抜き出した文章
著者:西岡心大(長崎県立大学大学院地域創生研究科 看護栄養学部栄養健康学科)

1. 低栄養―障害サイクル(malnutrition-disability cycle)

近年、特に高齢者において、低栄養などの栄養障害が身体機能や日常生活動作(activities of daily living: ADL)を阻害することや、栄養管理がリハビリテーション治療の効果を最大化させることが広く認知されてきました。診療報酬改定においても、回復期リハビリテーション病棟入院料における管理栄養士配置の要件化、リハビリテーション・栄養・口腔連携体制加算の新設など、リハビリテーションと栄養との関連性は周知のものとなっています。

一方で、摂食嚥下障害などの機能障害や、食事摂取能力低下のようなADL制限は、食事摂取量の低下などを通じて低栄養を助長することがあります。つまり、低栄養は身体障害を加速させ、身体障害が栄養状態を悪化させる相互関係があることが想定されます。筆者らはこのような身体障害と低栄養の相互関係を「低栄養―障害サイクル(malnutrition-disability cycle)」と呼ぶことを提唱しています1)。このページでは、低栄養―障害サイクルとの概要と、それを支持するエビデンスについて解説します。

2. 低栄養関連身体障害(MAPD)

 低栄養―障害サイクルは、低栄養と身体障害との相互関係をモデル化したものです(図1)。低栄養は種々の要素により構成されていますが、Global Leadership Initiative on Malnutrition (GLIM)基準に規定されている表現型である体重減少、body mass index (BMI)低値、筋量減少の3要素を基に考えてみます2)。身体障害も多種多様ですが、機能レベルでの身体能力低下と摂食嚥下障害、能力レベルでのADLと手段的ADL(instrumental ADL: IADL)を例にとります。低栄養は筋力低下(サルコペニア)や疲労感(フレイル)を来たすことが知られています。筋力低下や疲労感は直接的に身体能力を低下させ、身体能力やADL低下の原因となる。加えて、サルコペニアは摂食嚥下障害を悪化させることが知られています3)。また、低栄養は合併症を増加させ、在院日数の延長につながります。これにより廃用が助長され、身体能力、ADL、IADLの低下がもたらされると考えられます。このような、低栄養による身体障害の発生・増悪を低栄養関連身体障害(malnutrition-associated physical disability: MAPD)と定義しています1)。MAPDに対しては、栄養管理を行うことで身体障害の悪化を予防したり、改善できる可能性があります。

図1. 低栄養―障害サイクル

共通背景要因(加齢/疾患/多剤処方/社会経済的要因など)低栄養体重減少BMI筋量減少身体障害身体能力低下嚥下障害ADL低下IADL低下サルコペニアフレイル在院日数延長食事摂取量低下食欲減退廃用性筋委縮低栄養関連身体障害(MAPD)障害関連低栄養(PDAM)

3. 身体障害関連低栄養(PDAM)

やること
**1)** 低栄養と身体障害についての文章で、GLIM基準に決められている表現型として挙げられている要素をすべて書き出してください。
**2)** 低栄養と身体障害についての文章を、最後の見出しの次から書き進めてください。

データの部分
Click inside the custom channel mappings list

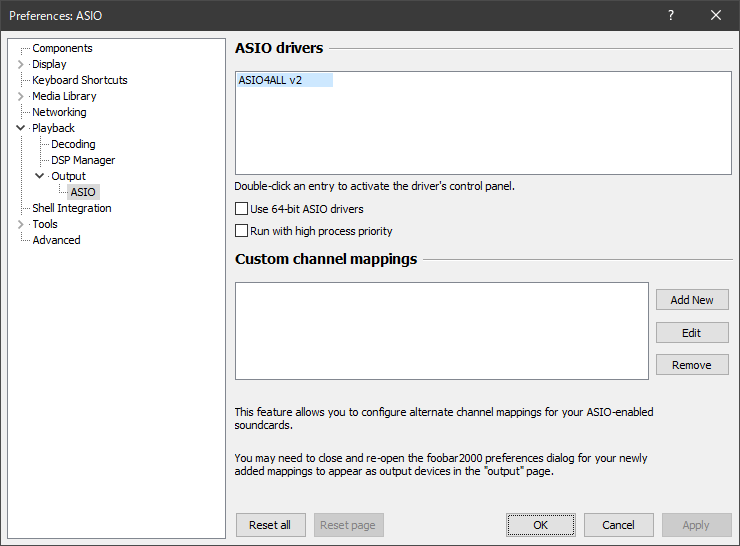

こたえ
**1)** 体重減少、body mass index (BMI)低値、筋量減少

**2)**
MAPDに対して、身体障害に関連する低栄養のことを身体障害関連低栄養(Physical-disability associated malnutrition: PDAM)と呼んでいます1)。PDAMの機序として、摂食嚥下障害、食事摂取能力、調理能力不足や買い物困難などによる食事摂取量低下、身体活動能力やADL低下による食欲低下および廃用性筋委縮などが挙げられます。PDAMに対しては、リハビリテーション治療、リハビリテーション看護・ケア、社会的支援などを行うことで身体機能・ADL・IADLを向上することが期待されます。

4. 共通背景要因

 低栄養と身体障害の関係性は複雑で、MAPDとPDAMだけではなく、低栄養と身体障害それぞれの共通背景要因を捉えなければ全体像をつかむことはできません。低栄養と身体障害双方を引き起こし得る要因として、以下のようなものがあります1)

●加齢に伴う生理的変化(味覚・嗅覚閾値の上昇、消化吸収能低下、ホルモン分泌の変化、骨格筋減少、認知機能低下など)
●急性疾患や外傷、慢性疾患と関連する炎症反応
●多剤処方
●社会経済的問題(食料入手アクセスの障害、貧困、孤独など)

5. エビデンスの現状

 低栄養―障害サイクルはあくまで理論的に構築したモデルですので、エビデンスによる裏打ちが必要です。ただ、低栄養も身体障害も多くの概念、構成要素の集合体ですので、これまでの調査では要素どうしの関連性が解明されていない領域が大半でした1)。また因果関係が不明確な横断研究によるエビデンスも多く、逆因果(結果と原因の逆転)や相互関連のない併存状態により説明できる可能性があります。

 そこで2000年~2020年に出版された論文から得たエビデンスを図2にまとめました。低栄養―障害サイクルの構成要素間において、2つ以上の研究で一貫した結果が得られた、あるいは5つ以上の研究(1つ以上のコホート研究・介入研究を含む)で正の関連が得られ、負の関連を示す研究が1つのみ、という条件で線をつないでいます。このうち、相互関連の可能性が確認できたのは低体重と摂食嚥下障害のみでした。領域ごと、要素ごとに低栄養-障害サイクルが成立し得るかは今後検証する必要がありますが、低栄養と障害との相互関係を意識することは高齢者医療における評価の質を高めるものと考えられます。

図2. 低栄養と身体障害との相互関係に関するエビデンスのまとめ1)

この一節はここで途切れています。